■ What is being asked:
Drop every picture. Return the rest of the entries exactly.

□ □ □

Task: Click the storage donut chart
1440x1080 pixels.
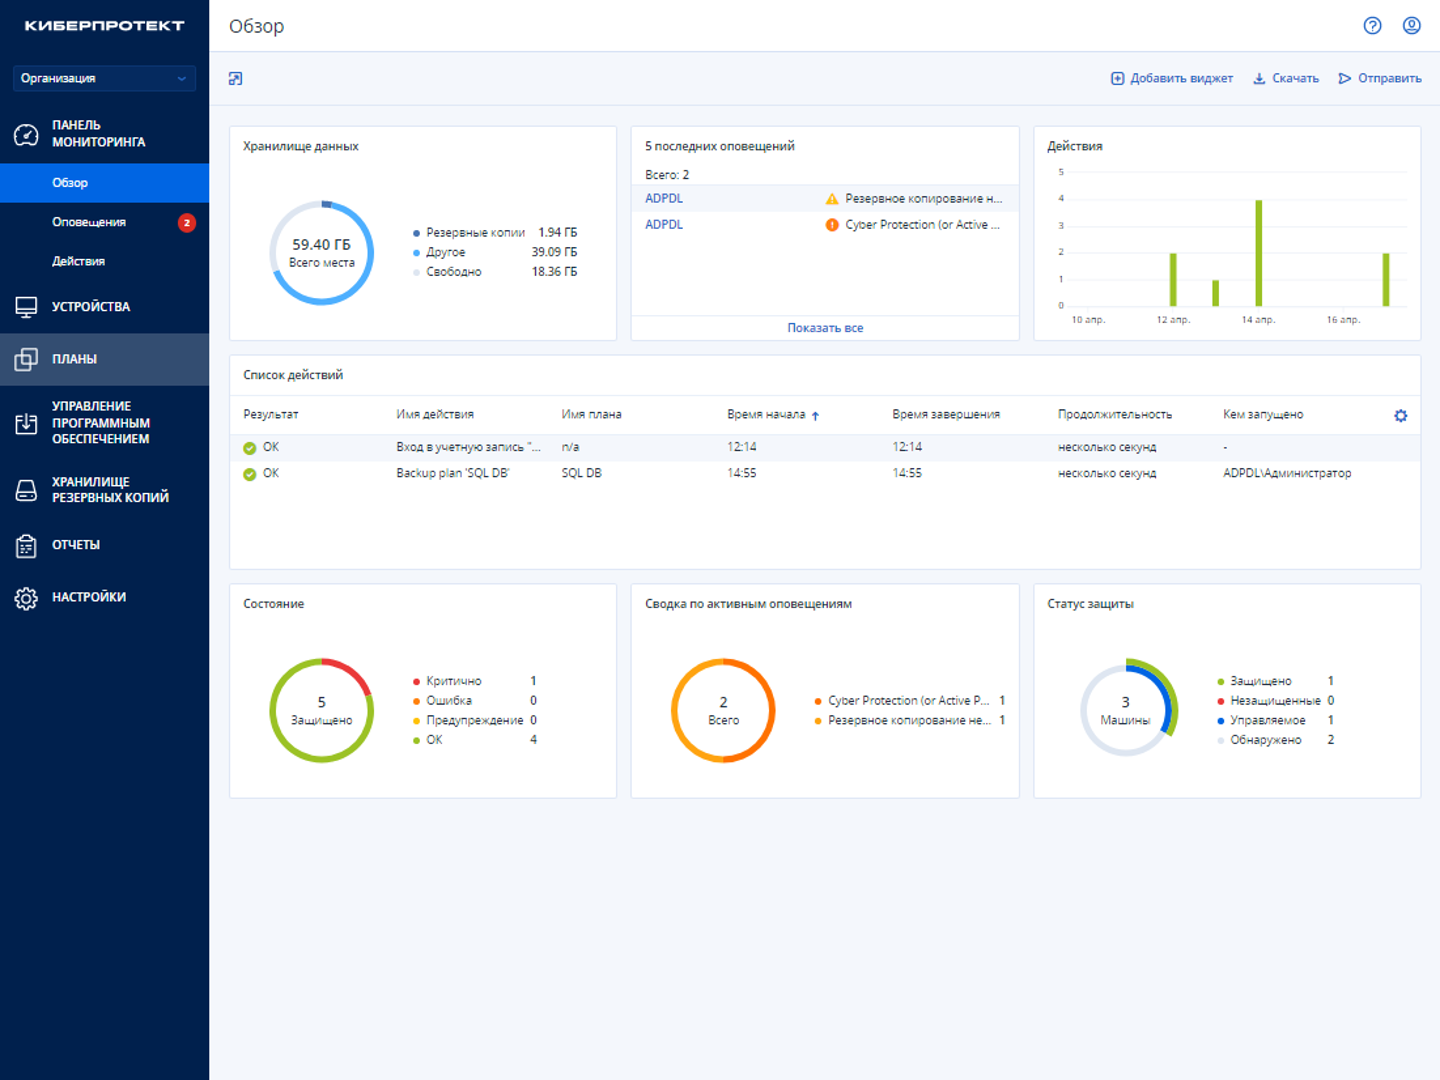Action: [322, 253]
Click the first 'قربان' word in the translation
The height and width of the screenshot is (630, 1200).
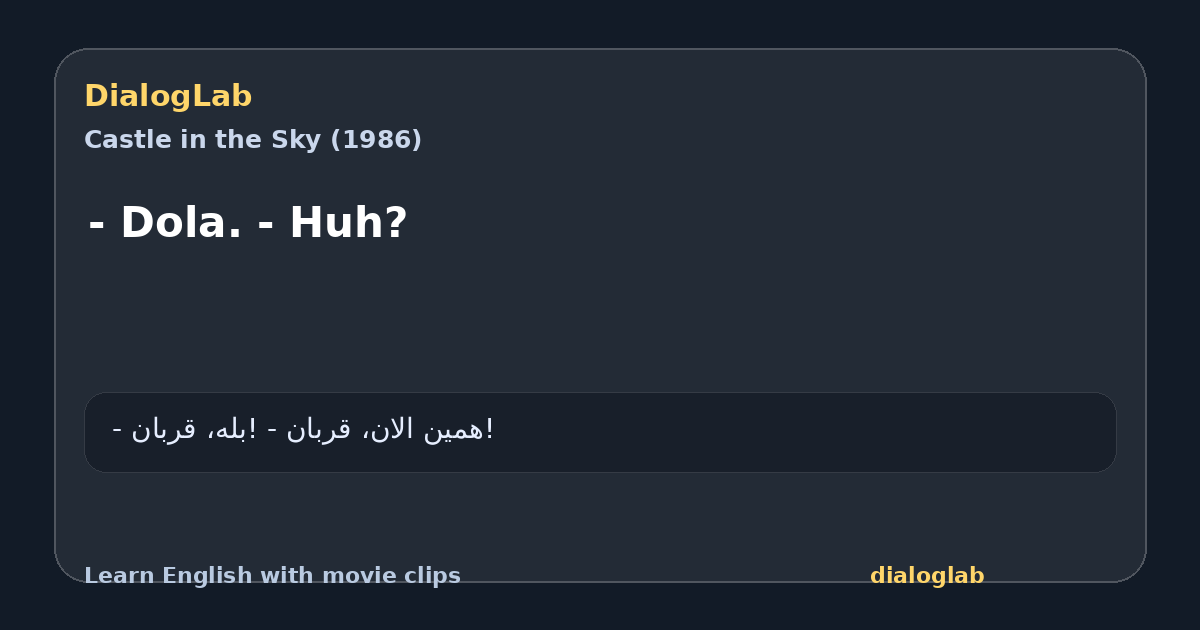[x=163, y=429]
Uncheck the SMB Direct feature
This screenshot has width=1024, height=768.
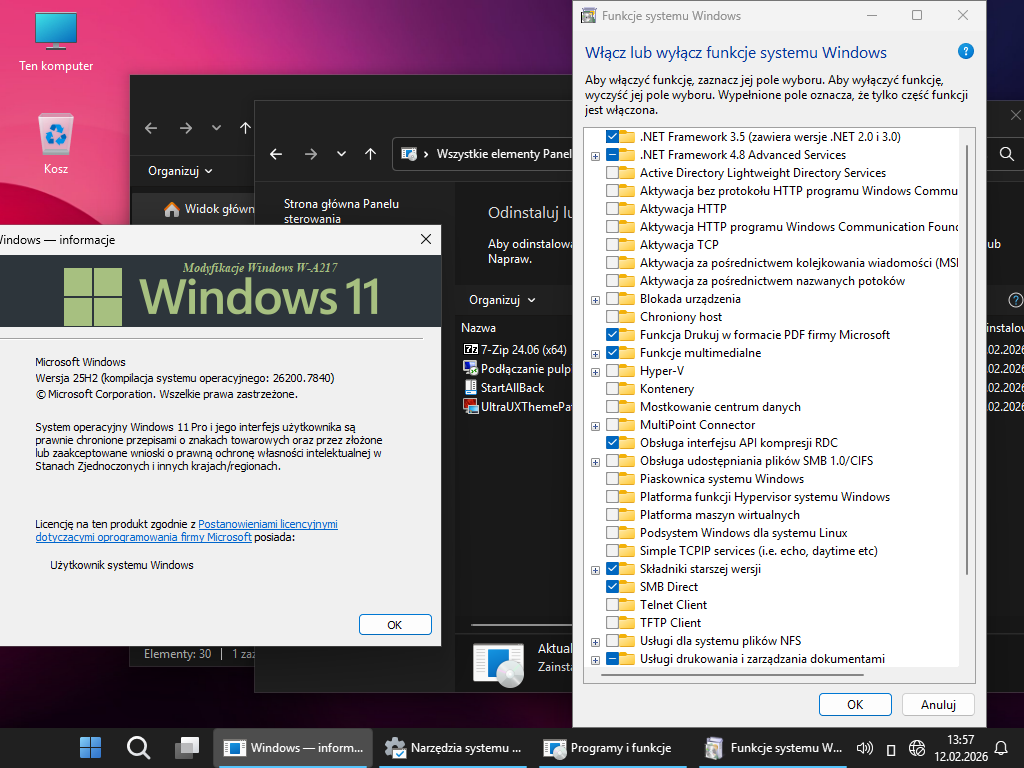click(x=613, y=587)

□ □ □

■ Written response:
Task: Click the storage donut chart
1440x1080 pixels.
Action: [322, 253]
Click the first 'قربان' word in the translation
The height and width of the screenshot is (630, 1200).
[x=163, y=429]
Uncheck the SMB Direct feature
This screenshot has width=1024, height=768.
click(x=613, y=587)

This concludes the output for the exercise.